WHAT THE TASK ASKS:
Continue the forum comment below on big-O analysis and sorting code, starting right after its last sentence.

DOCUMENT EXCERPT:
-------------------------

There's another point: The silent assumption of the big-O criterion is that we
are interested in (A) something _fundamental_ about algorithms, just the
algorithms, and not (B) actual running time of actual code on actual data on
actual computers.

And big progress in algorithms is also important and, as we know, in some
cases can give much better performance gains in real computing than anything a
programmer can do without the big progress.

And we have a great example: There were days before heap sort, shell sort,
quicksort when the in place sorting algorithm people coded were bubble sort or
something closely related and also O(n^2). Then in practice, the difference
was just huge.

Early in my career, I ran into that at Georgetown University: A prof had coded
up some software for teaching statistics and had used the IBM Scientific
Subroutine Package (SSP) for a most of the actual calculations. One of the SSP
routines was to find _ranks_ , and it had two loops, each essentially bubble
sort. In testing, the thing ran all lunch time.

Well, the data to be ranked was 32 bit integers, and an array index was a 16
bit integer. So, I was able to do a tricky overlay of two 16 bit integers on
the 32 bit data, use heap sort, and get O( n ln(n) ). In actually running time
on nearly any possible real data, my code as so much faster than IBM's SSP
that I _blew the doors off_ the SSP.

Lesson 1: O( n ln(n) ) instead of O( n^2 ) can be much better in practice.

Lesson 2: Progress in big-O in algorithms can be terrific stuff.

Back to practice, early in writing the software for my startup, I tried to
write a polymorphic version of heap sort. I wrote in Microsoft's Visual Basic
.NET. For the data type to be sorted, I passed just the type _object_. The
software ran correctly right away. Then I did some careful timings -- the
software commonly ran ballpark 10 times longer than I would have guessed. What
the heck? Well, the run time was smart enough to figure out the actual data
type and do the comparison, but the overhead here was enormous. Then I learned
that for _polymorphic_ code I was supposed to write some _interfaces_ , one
for each data type to be sorted, and for sorting a particular data type pass
the corresponding interface. Okay. My confusion was that that use of an
_interface_ didn't sound _polymorphic_ to me and sounded no different than
what I'd long done passing _entry variables_ in PL/I and Fortran. Okay, for
polymorphism, use _interfaces_. And in the code of the interface, have to work
essentially without _strong typing_ , essentially with untyped pointers. Okay
-- been there, done that, in both PL/I and Fortran; I was surprised that a
serious _object oriented_ language with _polymorphism_ would have essentially
just syntactic sugar over what I'd been doing in PL/I and Fortran. Okay.
Lesson learned: There are cases of hype in parts of programming languages.

Heck, in PL/I my approach to sort an array of PL/I structures would be to pass
a PL/I structure that had an element variable that was an entry variable to a
procedure that would do the comparisons. That is, could have some conventions
that would let PL/I structures be _self-describing_. Then could write code
that was more general. Maybe under the covers, that's just what's going in the
Microsoft _common language run time_ (CLR) that Visual Basic .NET used for me
without letting me know \-- more _syntactic sugar_?

-------------------------

GIVEN DATA:
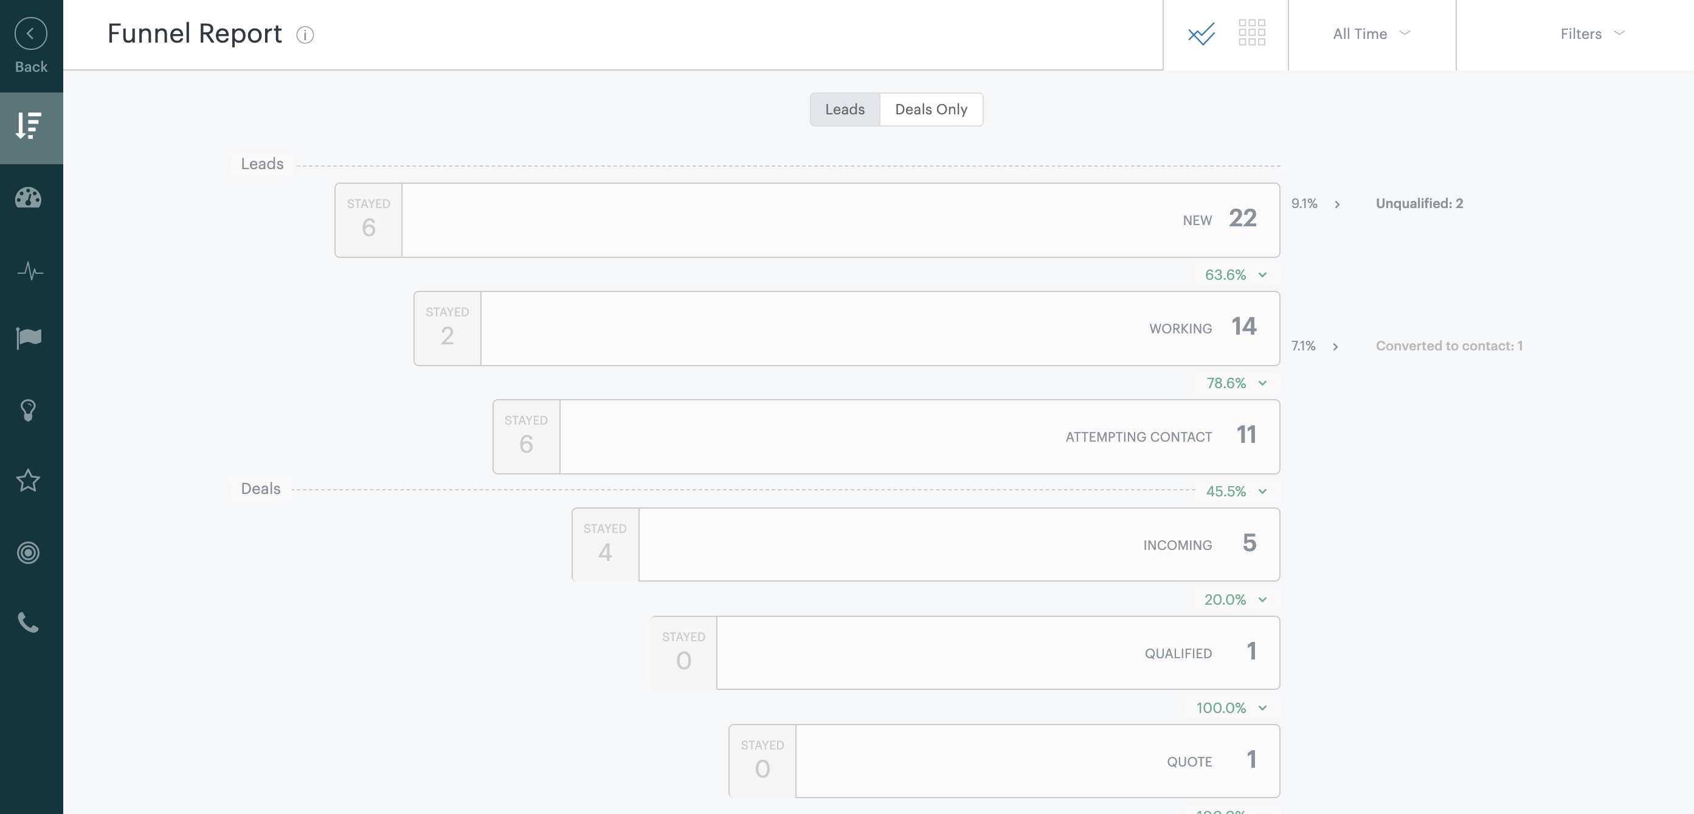Click the target/circle icon in sidebar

-------------------------

TASK RESPONSE:
So, when I rewrote my polymorphic heap sort to do the comparisons with a
passed _interface_ , the performance got okay. Still, I have non-polymorphic
versions for the more important element data types, and they are faster in
just they way you emphasized. Yup, been there, done that.

So, I, too, was concerned about actual running time of actual data. But for
the _algorithm_ itself, I was still using just heap sort and didn't try to
write a _hybrid_ routine that sometimes might exploit, say, radix sort.

On the pros and cons of using big-O for the only criterion, there's a big
example in linear programming: In practice, the simplex algorithm is
fantastically fast. Intuitively, in practice, the early iterations in effect
_focus_ what to do to get to the optimal solution (assuming feasibility, no
unboundedness, etc.). But due to some work of Klee and Minty, the worst case
of simplex is exponential and just awful. Intuitively the Klee and Minty
examples trick simplex into making really bad choices!

So, there was research to find a polynomial algorithm for linear programming.
Eventually there was an _ellipsoid_ algorithm that was polynomial but the
constant was so high that whenever in practice ellipsoid beat simplex both ran
too long to be practical.

So, really, the concern about simplex and the effort for ellipsoid was as
progress just in algorithms and in the big-O criterion. And in practice, right
away, the constant was so large that ellipsoid was a flop.

Still, in algorithms, people are straining to do better in the sense of the
big-O criterion. Of course the biggest effort here is to find an algorithm
that shows that P = NP, maybe the one of the most important problems in both
math and computer science, based on big-O for some polynomial.

With all of that, I decided in my own work, for something as simple as
sorting, just to go with heap sort, maybe even a polymorphic heap sort.
Indeed, with all the emphasis on polymorphism, people can't be very concerned
about constants! :-)!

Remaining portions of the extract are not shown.